Page text:
Not surprisingly, the beers originate from Belgium's Flanders region, which is in the country's northern half.
Flanders red ales, which stem from West Flanders, are reddish-brown beers aged up to two years before being bottled, usually after being blended with an unaged beer to balance the wood-aged brew's dry, astringent qualities. The rarer oud bruin style originated in East Flanders. The deep copper to brown beers often feature vinegarlike notes. They also often are blended before bottling.
Because the beers are aged for years, they're expensive to produce, says Salazar. That's why New Belgium named its beer La Folie, which translates to insanity or foolery.
"Making these beers is an exercise in foolishness," she says. "But we don't care."
The next bottling of La Folie will be released in a few weeks. Also, look for these Belgians:
Rodenbach Grand Cru: Dark red with an earthy, yet sweet, cherry candylike nose. The flavor melds tart cherry flavors with sweet, balsamic vinegarlike notes and a hint of oak.
Verhaeghe Duchesse de Bourgogne: Mahogany-colored with an aroma reminiscent of dark fruits, along with bread and caramel. Flavors of plums, cherries and figs, along with hints of caramel, vanilla and oak.
Van Steenberge Monk's Cafe: A dark ruby-hued oud bruin with a tart, vinegarlike nose. Features hints of golden raisins, sour cherries and vinegar.

Data excerpt:
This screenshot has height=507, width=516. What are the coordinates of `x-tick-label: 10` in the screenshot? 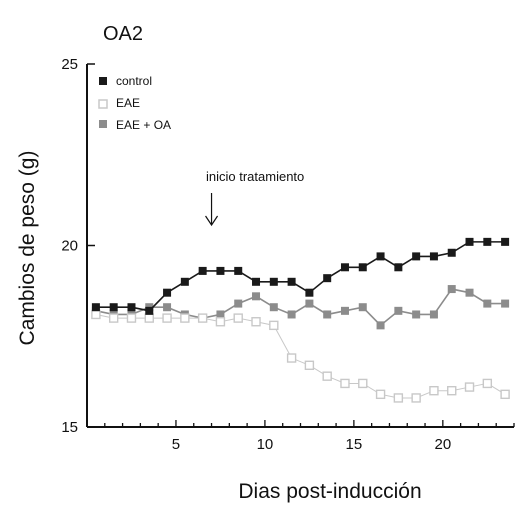 It's located at (266, 444).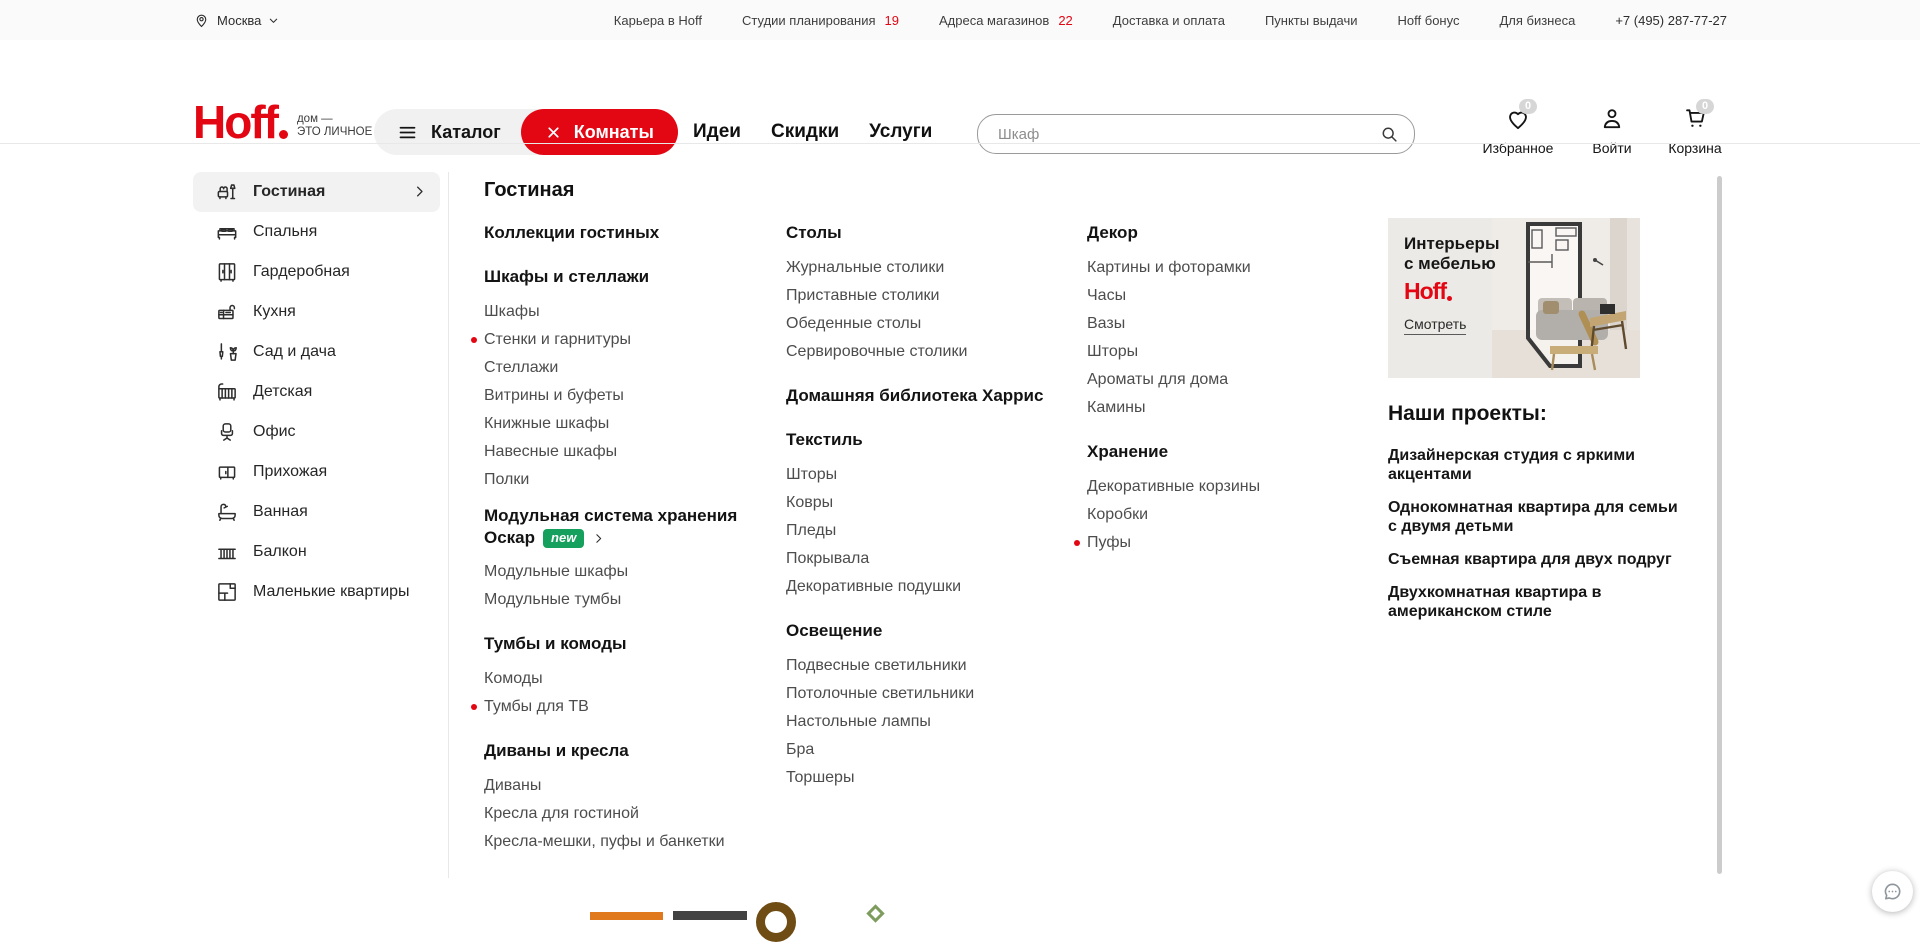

What needs to be done: Repeat verbatim the part of the Flanders beer text that opens with the words containing "Because the beers" and closes with "vanilla and oak.". Rely only on the Flanders beer text, not on the listing.

Your solution:
Because the beers are aged for years, they're expensive to produce, says Salazar. That's why New Belgium named its beer La Folie, which translates to insanity or foolery.
"Making these beers is an exercise in foolishness," she says. "But we don't care."
The next bottling of La Folie will be released in a few weeks. Also, look for these Belgians:
Rodenbach Grand Cru: Dark red with an earthy, yet sweet, cherry candylike nose. The flavor melds tart cherry flavors with sweet, balsamic vinegarlike notes and a hint of oak.
Verhaeghe Duchesse de Bourgogne: Mahogany-colored with an aroma reminiscent of dark fruits, along with bread and caramel. Flavors of plums, cherries and figs, along with hints of caramel, vanilla and oak.